- DIRECTIONS FOR THIS TASK
Resume the article below about the deep-sea animals found off the coast of Australia, starting after its last sentence.

[Trending] Scientists Explored 4,000 Meters Deep Ocean And Here Are The Creepiest Animals They’ve Found

A team of 58 scientists completed a month-long expedition across the abyss off the coast of Australia. It was the first time these ocean dep...

A team of 58 scientists completed a month-long expedition across the abyss off the coast of Australia. It was the first time these ocean depths from 4000 to 6000 meters were explored in Australia. The scientists were hoping to discover many new species and they were not disappointed with the specimens they found. Since abyssal animals had to adapt to an environment with no seasonal changes, crushing pressures, darkness and little food, there’s no surprise that scientists came back bearing some strange-looking, creepy creatures.

Scroll below for a rare opportunity to see the habitats of the abyss.

More info: nespmarine.edu.au

Glass sponge

These incredible glass sponges have a skeleton made of a lattice of silica filaments, some of which can be up to a metre long.

They feed by sifting bacteria and other single-celled organisms from the water gently passing over their delicate glass housing.

Dumbo octopus

Dumbo octopus flap their ear-like fins, just like the Disney character of the same name, except this animal flaps its ears to glide gracefully through the deep, dark abyss.

Blob fish

This blob fish was collected from a depth of 2.5 kilometres off New South Wales.

It has soft watery flesh and is an ambush predator that lies very still on the bottom, waiting for unsuspecting prey to pass by.

Giant anemone-sucking sea spiders

These alien lifeforms are not actually spiders at all but one of the oldest arthropods to grace planet Earth.

Simplicity is their motto, being little more than a tube within a tube. Many sea spiders have legs that glow in the dark.

Tripod fish

These iconic abyssal fishes, often called spiderfishes, prop high off the sea floor on their stilt-like fins.

Like all fishes in the spiderfish family, they have very reduced eyes.

To feed, they face into the current, extending their elongated pectoral fins forward and “feel” their prey items drifting by.

Peanut worm

The peanut worm (Sipuncula) is a deep-sea worm resembling a phallus.

When threatened, they can contract their long head inwards and look more like a peanut. They can reproduce both sexually and asexually.

- RAW DATA
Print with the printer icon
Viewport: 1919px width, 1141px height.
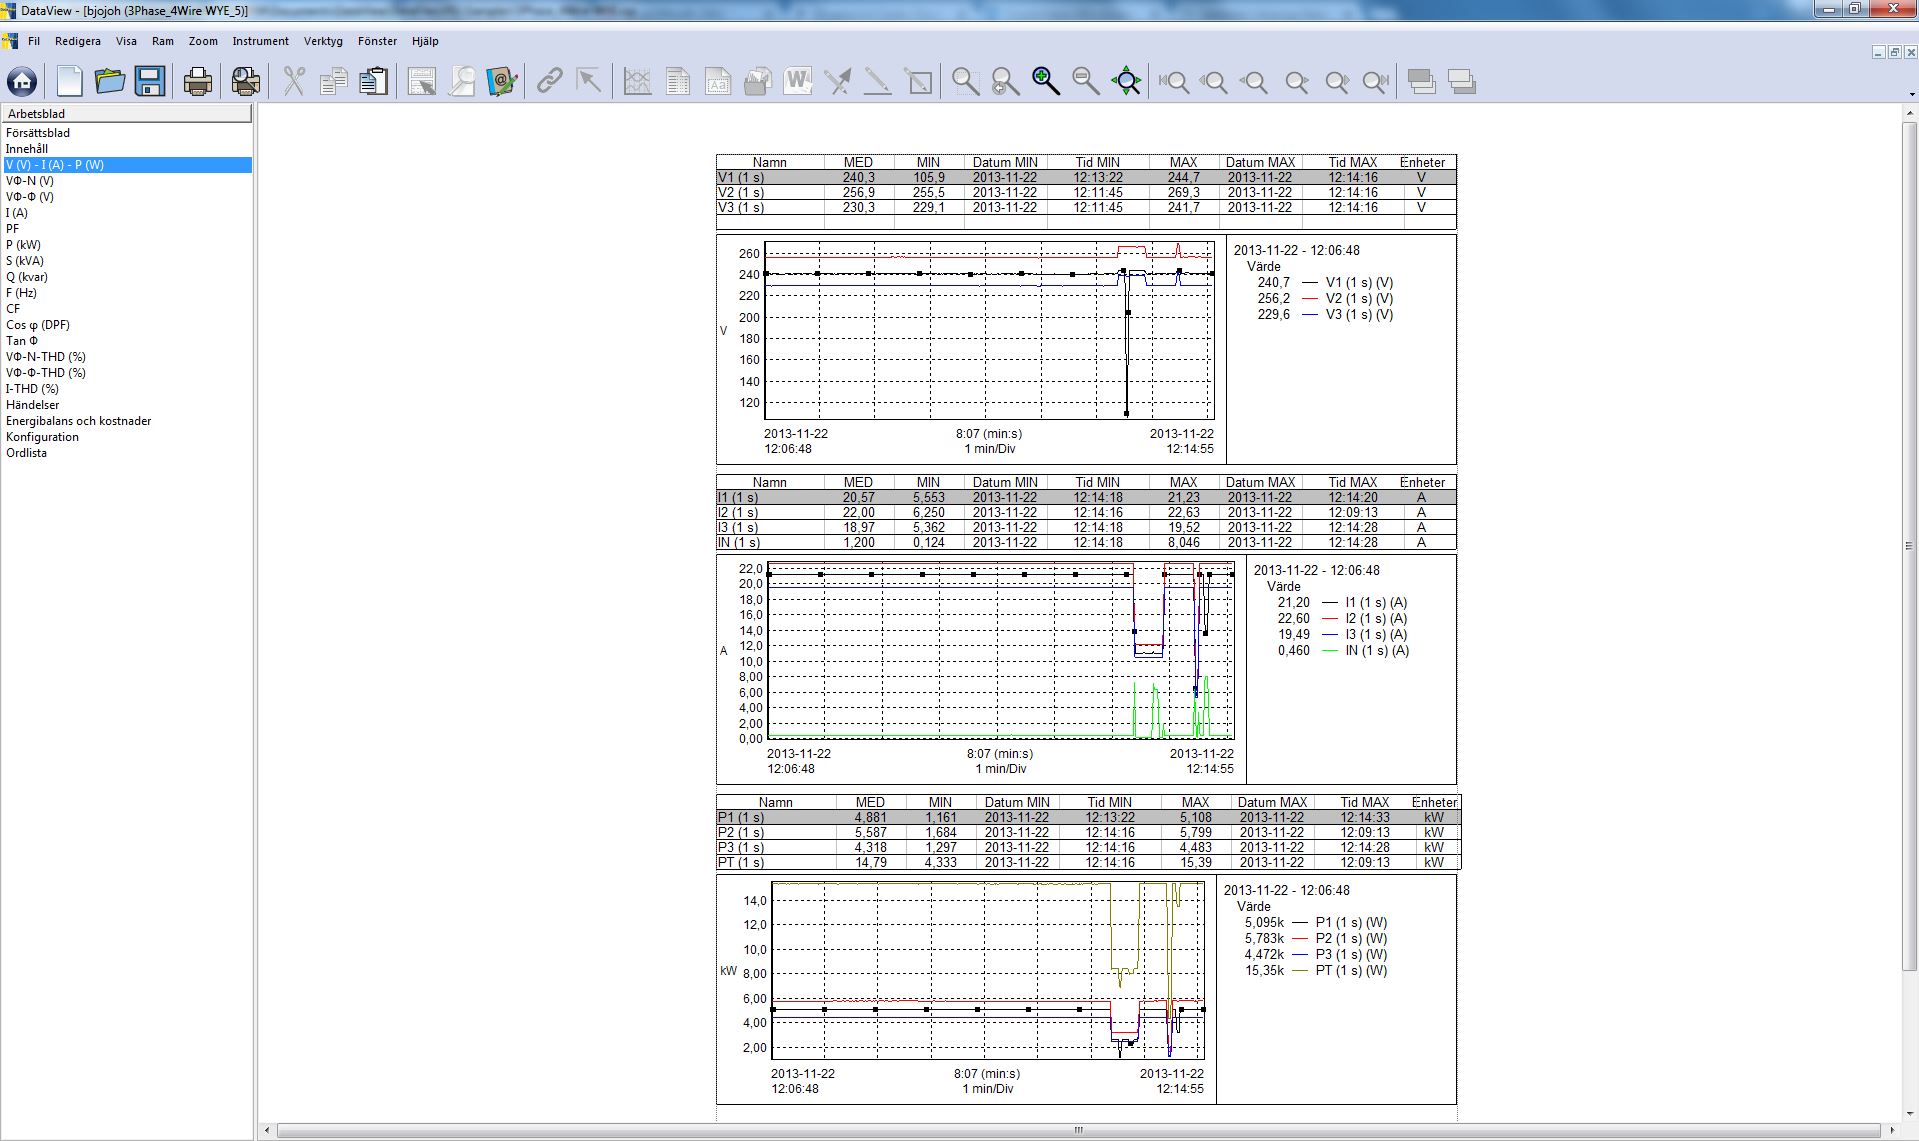198,82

- RESPONSE
Zombie worm

Zombie worms (Osedax) are commonly found in the decaying remains of whales on the ocean floor, burrowing into their bones to reach the sustenance within.

With no functioning mouths, guts or anuses, they have bacteria that digest the grisly remains for them.

Cookiecutter shark

This nasty little bioluminescent shark, with its neatly arranged serrated teeth, inhabits the oceanic “twilight zone” in depths of up to 1,000 metres.

It preys on big fishes, whales, dolphins and the occasional unfortunate swimmer, latching onto them before gouging out cookie-sized chunks of flesh.

‘Faceless’ fish

With no eyes, the “faceless” fish was found four kilometres below the surface.

The species was first collected in the northern Coral Sea more than 140 years ago during the voyage of HMS Challenger, the world’s first round-the-world oceanographic expedition. It has been rediscovered in Australia after more than a century.

Red spiny crab

This bright red spiny crab sports an armour of spikes which protect it from the dangers of the deep.

These are not actually true crabs but related more to hermit crabs – although this hermit has traded in its shell for gnarly spikes.

Corallimorph

These coral organisms belong to the same group as anemones, jelly fish, hard corals and other tentacled creatures of the sea.

Brittle star

The brittle star can be found right across the globe from Siberia in the north to Antarctica in the south, yet we know almost nothing about them.

Coffinfish

This mysterious little deep-sea coffinfish, with its bluish eyes and red feet, belongs to the anglerfish group. It is potentially a new species.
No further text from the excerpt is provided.